Sikes turned and glared at the crowd. “Who’s asking?” he inquired.

“Hey, he can talk,” someone yelled. A few chuckles followed.

“Chip Downey, Cedar Key Beacon,” a man yelled from somewhere near where Dalton Abramson stood.

Sikes couldn’t match a face with the voice.

A reporter standing close to Sikes mumbled, “Cedar Key Beacon?”

“Can you tell us about Gabriel?” Downey screamed out again.

Sikes lifted his sunglasses, resting them on his forehead. He stood silent for several moments as a rash of still-camera flashes fired. He finally spoke. “Read your Bible, Mr. Downey. Maybe you’ll learn something.”

Then Sikes turned and headed for the taxi. As the cab pulled out of the parking lot, Dalton Abramson tossed his microphone to his assistant.

“This was a goddamn waste of time,” Abramson said.

Chip Downey walked past Abramson, not making eye contact with anyone.

“Hey, Downey,” Abramson said. “What the hell was the Gabriel question about?”

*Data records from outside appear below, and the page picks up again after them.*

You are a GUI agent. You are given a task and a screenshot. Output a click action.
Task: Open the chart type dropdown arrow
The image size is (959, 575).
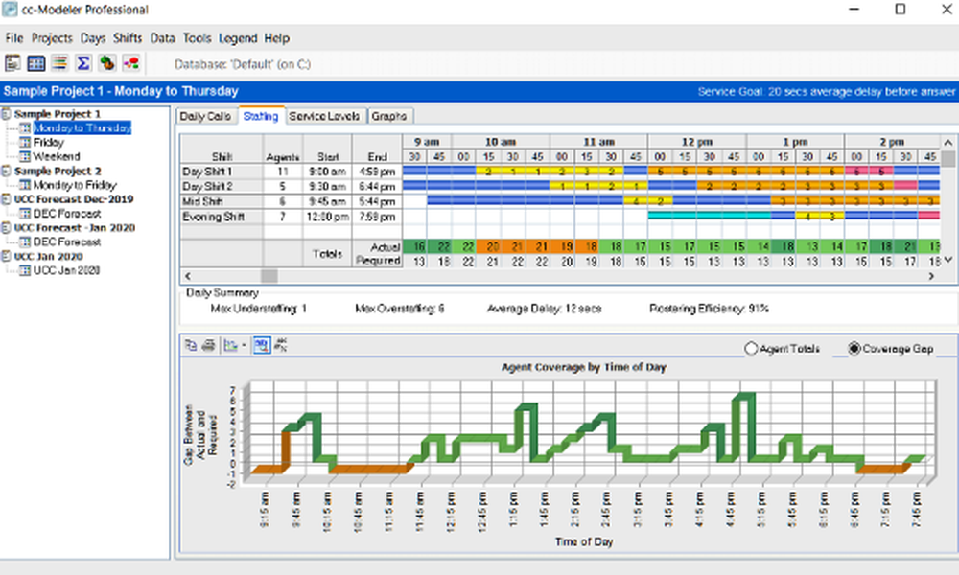coord(244,347)
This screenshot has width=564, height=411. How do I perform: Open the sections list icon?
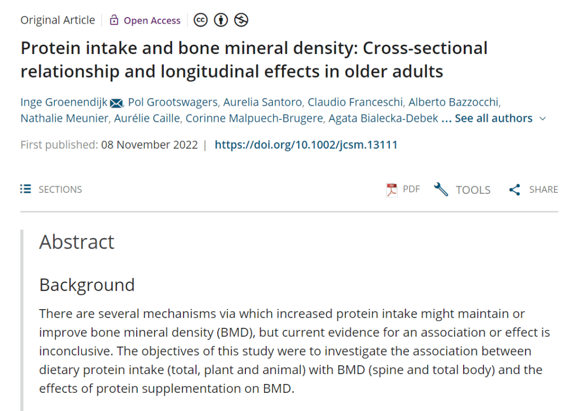(x=25, y=189)
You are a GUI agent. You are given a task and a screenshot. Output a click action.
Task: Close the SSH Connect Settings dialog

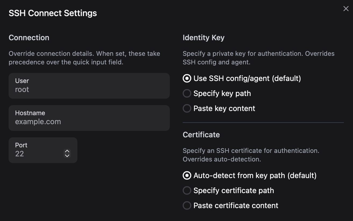pos(346,9)
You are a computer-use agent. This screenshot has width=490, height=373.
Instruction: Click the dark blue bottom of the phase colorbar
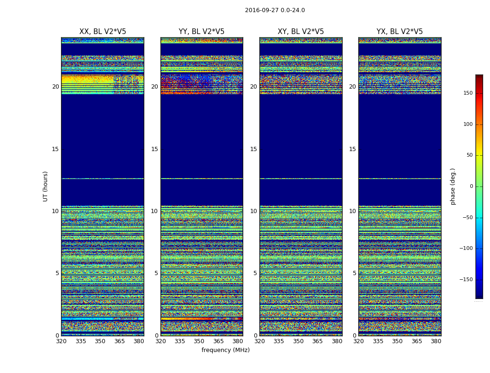pos(479,296)
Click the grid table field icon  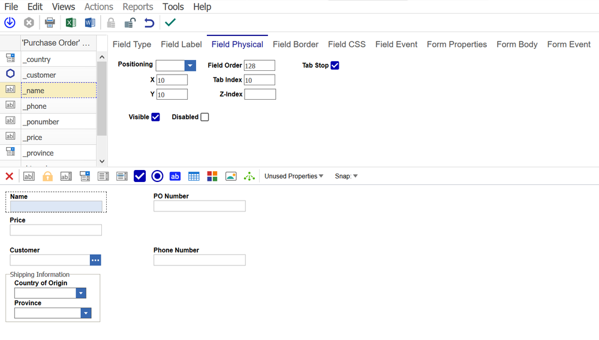(x=194, y=176)
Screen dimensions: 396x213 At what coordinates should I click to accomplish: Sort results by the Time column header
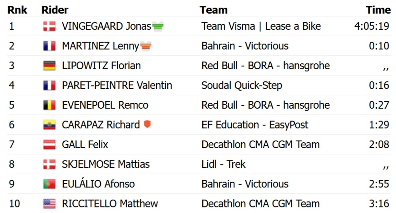point(378,10)
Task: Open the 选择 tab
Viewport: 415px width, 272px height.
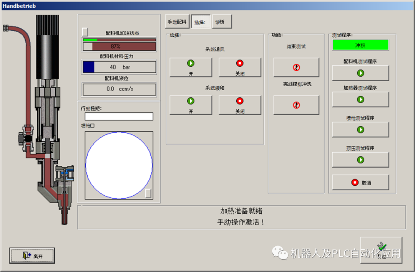Action: [x=200, y=21]
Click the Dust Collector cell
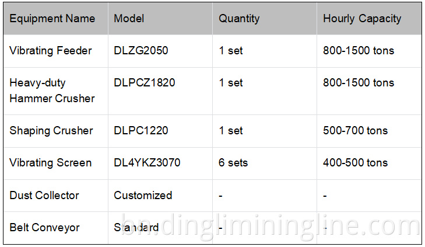The width and height of the screenshot is (425, 247). (44, 196)
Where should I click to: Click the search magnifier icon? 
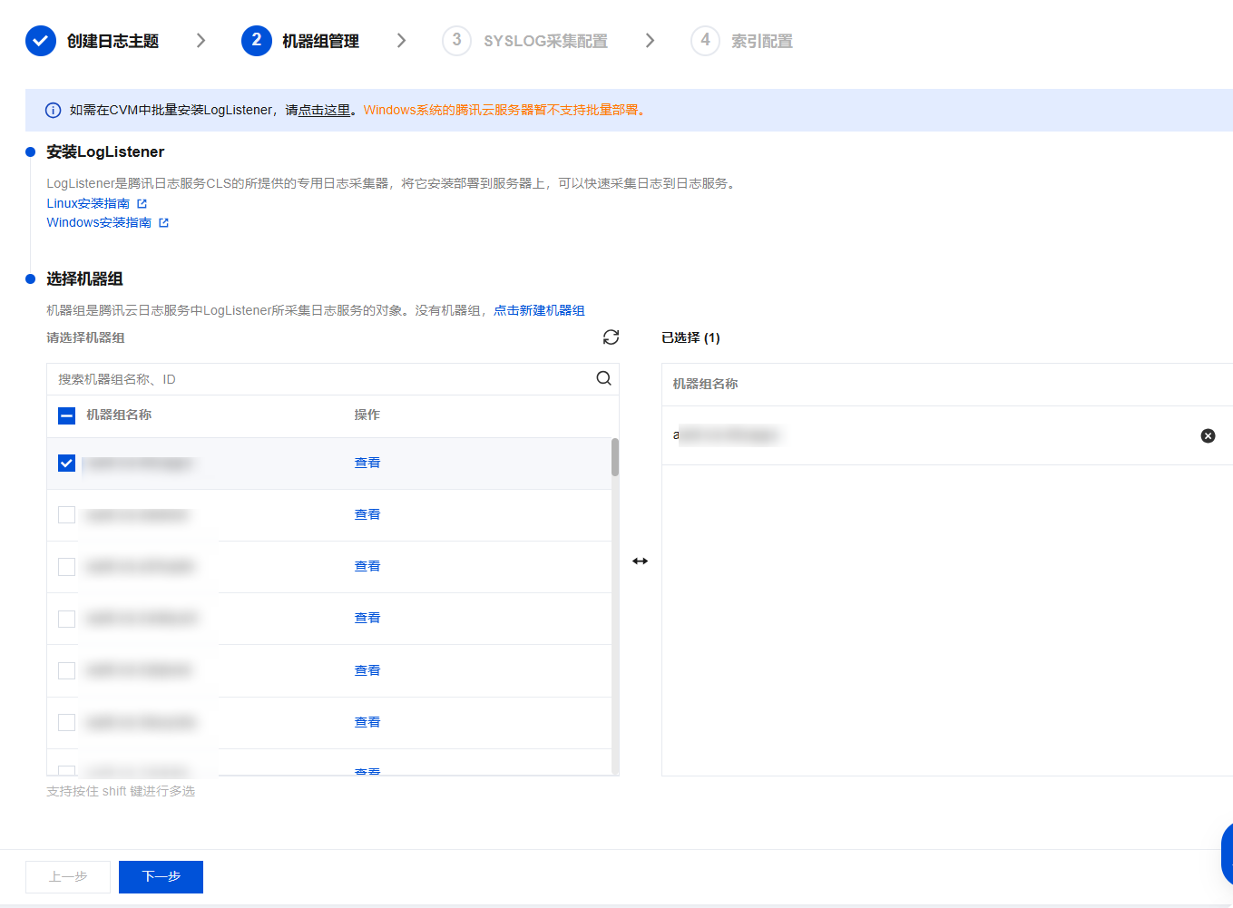point(603,378)
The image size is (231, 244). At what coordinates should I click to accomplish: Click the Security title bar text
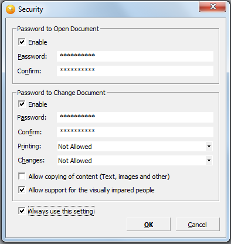(x=30, y=9)
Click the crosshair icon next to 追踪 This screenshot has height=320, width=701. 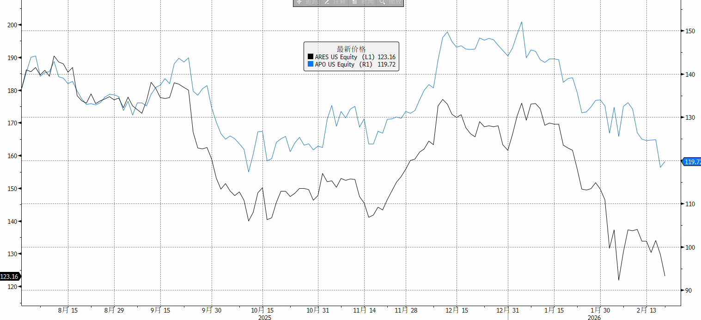(x=299, y=2)
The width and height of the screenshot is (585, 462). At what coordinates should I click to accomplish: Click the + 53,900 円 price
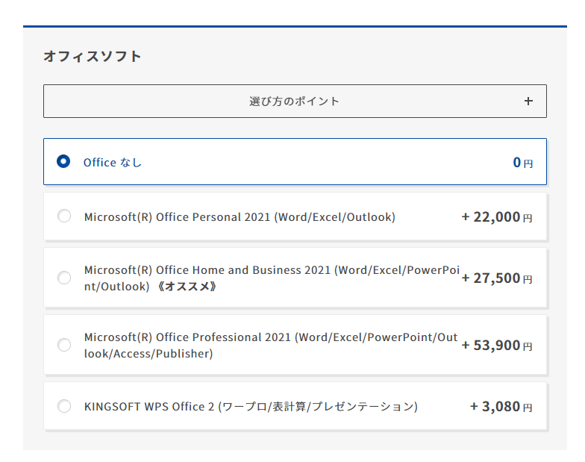coord(497,345)
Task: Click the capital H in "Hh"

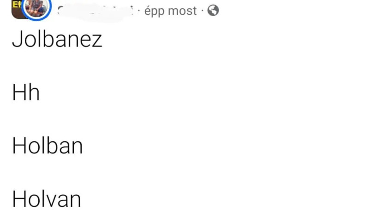Action: (x=19, y=93)
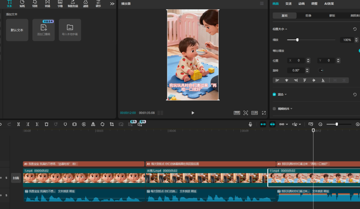Switch to the 蒙版 (Mask) sub-tab
The height and width of the screenshot is (209, 360).
click(332, 16)
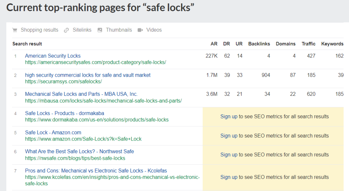Click the Keywords column header
349x191 pixels.
332,44
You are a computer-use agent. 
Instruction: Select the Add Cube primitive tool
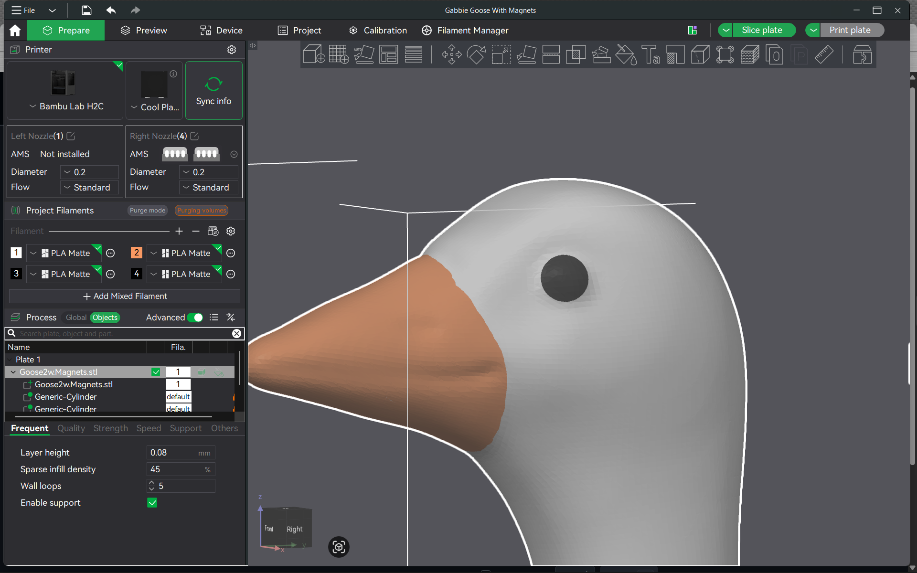pos(314,54)
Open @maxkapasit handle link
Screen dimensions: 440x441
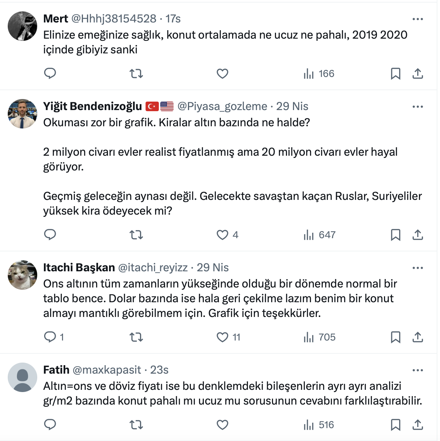click(x=107, y=370)
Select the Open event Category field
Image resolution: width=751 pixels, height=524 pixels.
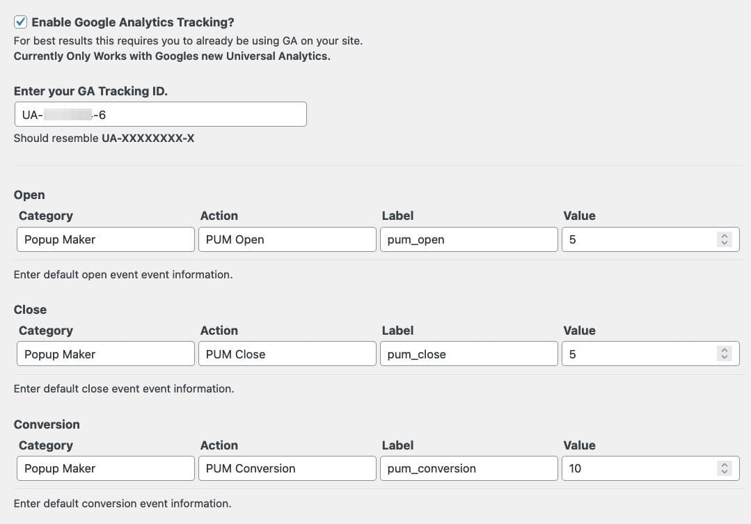coord(104,239)
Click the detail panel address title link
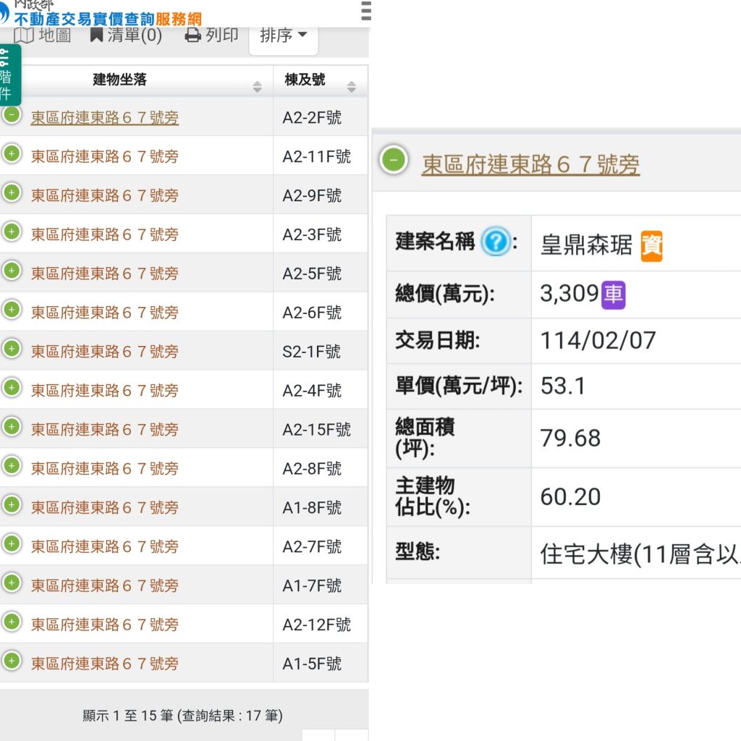The image size is (741, 741). pos(530,165)
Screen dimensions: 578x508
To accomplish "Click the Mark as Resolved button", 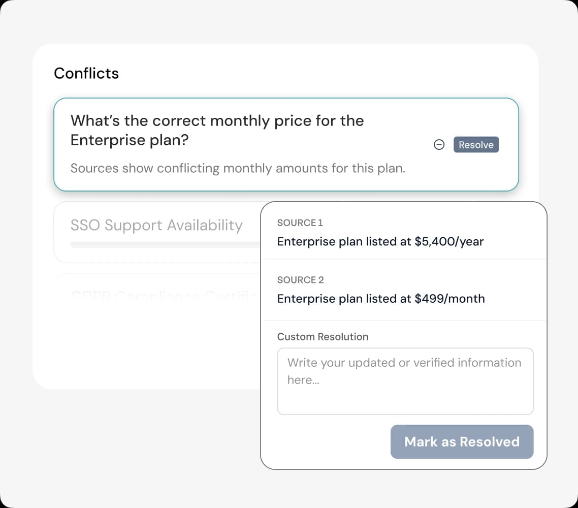I will tap(462, 441).
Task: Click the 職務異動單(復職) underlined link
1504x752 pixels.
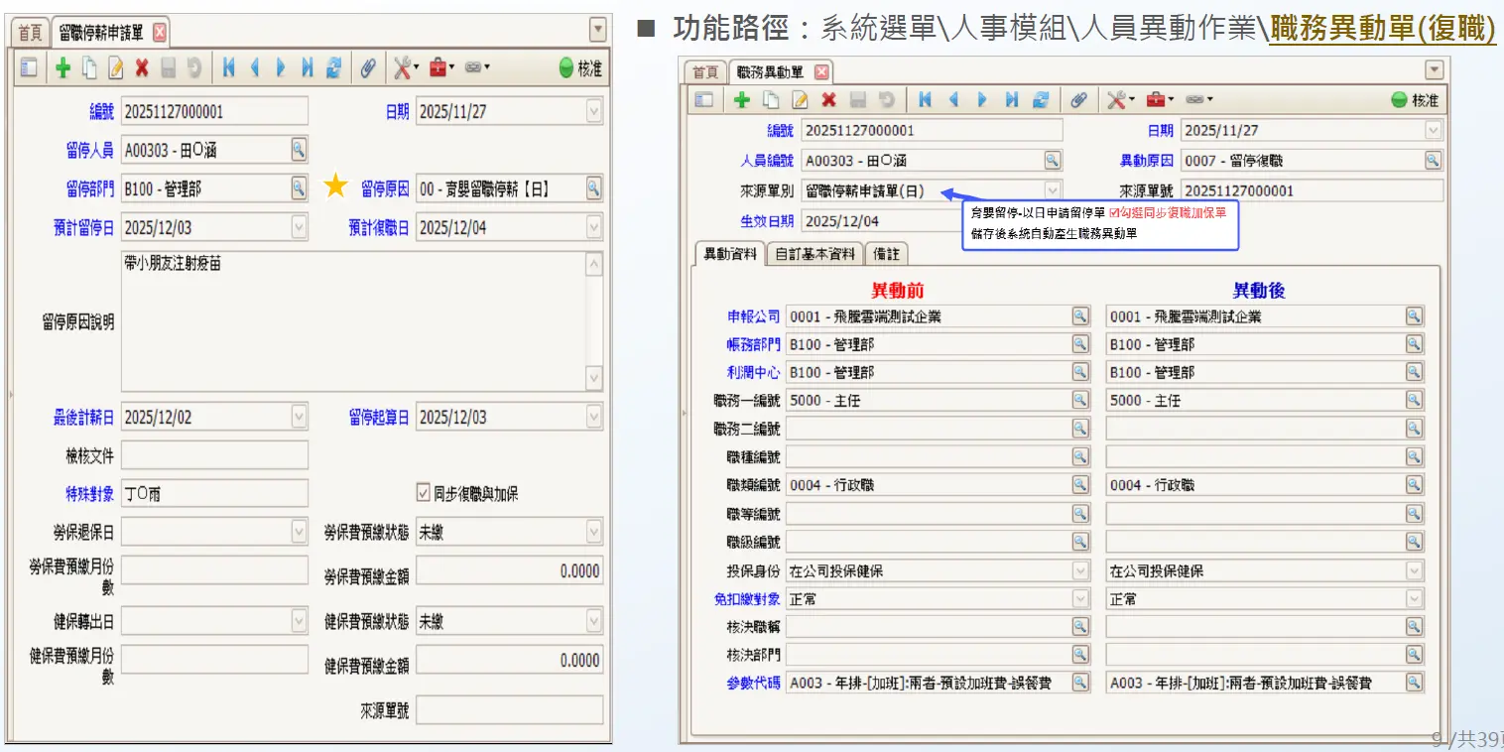Action: [x=1382, y=29]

Downey continued walking. His ball cap was pulled down so the bill met the top of his sunglasses.

“Who’s Gabriel?” Abramson asked again.

“Don’t know, that’s why I asked the question,” Adam Riley said as he walked toward his car, never looking back.

 93

ADAM CUT THEIR Key West trip short the week before, very short. He had wheeled the Volvo out of the Rothchild Inn parking lot at nine in the morning the day after they had arrived and didn’t speak a single word during the six-and-a-half hour drive back to Cocoa Beach. Everything was back to where Valerie and he left it before the trip; the threatening distance between them now seemed to grow in geometric proportions. He was spending more time at the R & R Gun Rack and less time at home, or at work, for that matter.